My daughters and my son who was on crutches and some of their friends walked down to buy a tree. Walking back carrying the tree we almost stopped traffic. Most people did not walk in the suburbs and with us carrying the tree my son looked like Tiny Tim bringing up the rear.
Last year for Christmas I made memory books for my kids. They loved them and their kids got a kick out of the stories. Of course I did not tell all of them.
WOMEN WITH INTELLIGENCE AND EXPERIENCE,MEN WHO SUPPORT THEM AND COUNTRY BEFORE PARTY ALWAYS
PUMAS,BUBBAS,EQUALISTS AND THOSE PEOPLE RULE
SHV said
My sister is nine years older that I. As a child, she tortured me without pity. That is why I ended up rather odd.
garychapelhill said
This is why we are so fucking fucked….
http://gawker.com/5311055/white-house-press-corps-spent-the-fourth-of-july-hanging-out-with-obama-off-the-record
helenk said
Well these steno whores seem to be wholly owned. If we want news and not backtrack’s talking points we will have to look to foreign media. The saddest thing is that these whores do not even have a clue that they are hurting the country by not doing their jobs.
speaking of children
My daughter Andrea just called me. Her son hid a hard boiled egg and she can not find it anywhere. I told her when the smell starts she will find it.

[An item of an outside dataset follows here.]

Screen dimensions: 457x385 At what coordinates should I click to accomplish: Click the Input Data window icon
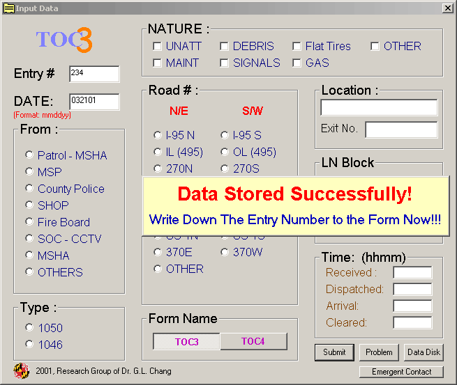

HEE HEE A MOTHERS REVENGE////////
WOMEN WITH INTELLIGENCE AND EXPERIENCE,MEN WHO SUPPORT THEM AND COUNTRY BEFORE PARTY ALWAYS
PUMAS,BUBBAS,EQUALISTS, AND THOSE PEOPLE RULE
Fredster said
So these assholes agreed and attended, ignoring any ideas of journalistic ethos.

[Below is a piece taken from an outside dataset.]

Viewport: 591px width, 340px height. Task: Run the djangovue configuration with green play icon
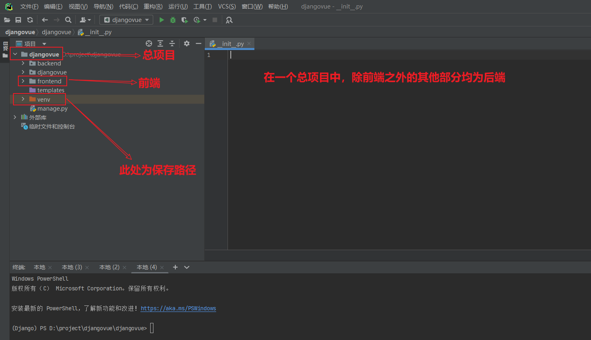coord(162,20)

No wonder so many of us refer to them as media whores.
helenk said
Fredster
I have read where you take care of your mom. Last night I posted some phone numbers and website for inexpensive health care.
I found these senior benefits in this new book I got
nursing homes files
http://www.cms.hhs.gov/certificationandcomplianc/downloads/SFFList.pdf
Senior benefits
http://www.eldercare.gov
eldercare locator
800-672-1116
This is part of the Older Americans Act
it is a network of support services
household chores
transportation
in home health care for seniors who do not need 24hr care
hot meals delivered
telephone calls or visits for homebound seniors
legal assistance
medicare benefits counseling
utility and heating assistance
home repair
pension counseling
Maybe you knew about these but I did not and I hope it helps
WOMEN WITH INTELLIGENCE AND EXPERIENCE,MEN WHO SUPPORT THEM AND COUNTRY BEFORE PARTY ALWAYS
PUMAS,BUBBAS,EQUALISTS AND THOSE PEOPLE RULE
helenk said
Fredster
I left you a comment but it is moderation. I do not think anyone will be here tonight to get it out. Tomorrow please check .

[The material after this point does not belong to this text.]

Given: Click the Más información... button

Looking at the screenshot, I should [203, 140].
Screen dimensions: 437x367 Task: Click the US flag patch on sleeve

It has a couple of links to help for the elderly. You might already know about them but I just found out about them
WOMEN WITH INTELLIGENCE AND EXPERIENCE,MEN WHO SUPPORT THEM AND COUNTY BEFORE PARTY ALWAYS
PUMAS,BUBBAS,EQUALISTS AND THOSE PEOPLE RULE
Fredster said
Helen, thanks! First rule on links: WordPress doesn’t like you to put more than one in a comment. That’s probably why your post went to mod.
Fredster said
Helen, thanks! First rule on links: WordPress doesn’t like you to put more than one in a comment. That’s probably why your post went to mod.